(Stored data)
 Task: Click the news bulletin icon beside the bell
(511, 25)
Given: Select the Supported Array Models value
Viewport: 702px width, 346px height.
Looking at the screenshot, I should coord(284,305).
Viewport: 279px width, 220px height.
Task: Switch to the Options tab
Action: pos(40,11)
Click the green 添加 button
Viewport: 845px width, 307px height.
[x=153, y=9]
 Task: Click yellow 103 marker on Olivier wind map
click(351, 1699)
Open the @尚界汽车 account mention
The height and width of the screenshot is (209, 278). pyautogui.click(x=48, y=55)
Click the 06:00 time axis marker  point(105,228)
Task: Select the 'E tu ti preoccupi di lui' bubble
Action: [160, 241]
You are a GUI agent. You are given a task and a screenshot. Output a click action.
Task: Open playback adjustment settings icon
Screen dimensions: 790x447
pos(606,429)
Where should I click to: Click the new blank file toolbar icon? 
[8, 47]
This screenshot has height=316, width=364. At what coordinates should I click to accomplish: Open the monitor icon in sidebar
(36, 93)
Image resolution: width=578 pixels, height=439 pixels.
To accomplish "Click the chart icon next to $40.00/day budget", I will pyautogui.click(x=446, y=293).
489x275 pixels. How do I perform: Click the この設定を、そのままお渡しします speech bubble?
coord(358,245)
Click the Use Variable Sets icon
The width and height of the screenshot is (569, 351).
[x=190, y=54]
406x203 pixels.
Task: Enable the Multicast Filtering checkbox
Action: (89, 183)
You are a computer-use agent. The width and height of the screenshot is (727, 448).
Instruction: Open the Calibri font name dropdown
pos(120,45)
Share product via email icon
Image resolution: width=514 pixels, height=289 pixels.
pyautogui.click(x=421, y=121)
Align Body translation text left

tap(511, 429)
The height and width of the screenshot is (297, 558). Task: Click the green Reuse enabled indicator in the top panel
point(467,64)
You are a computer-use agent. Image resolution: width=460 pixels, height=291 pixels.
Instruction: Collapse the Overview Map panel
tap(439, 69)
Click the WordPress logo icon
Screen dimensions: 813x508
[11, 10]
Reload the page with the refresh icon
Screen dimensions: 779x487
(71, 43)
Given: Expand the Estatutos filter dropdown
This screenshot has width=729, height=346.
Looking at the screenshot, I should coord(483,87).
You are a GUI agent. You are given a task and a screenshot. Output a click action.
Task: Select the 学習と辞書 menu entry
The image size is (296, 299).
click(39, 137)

### [ACTIVITY]
The lines you need are those with the word "computer"; list them from the entries.

### [ANSWER BOX]
You are a computer-use agent. The width and height of the screenshot is (727, 448).
You are a computer-use agent. Image resolution: width=460 pixels, height=291 pixels.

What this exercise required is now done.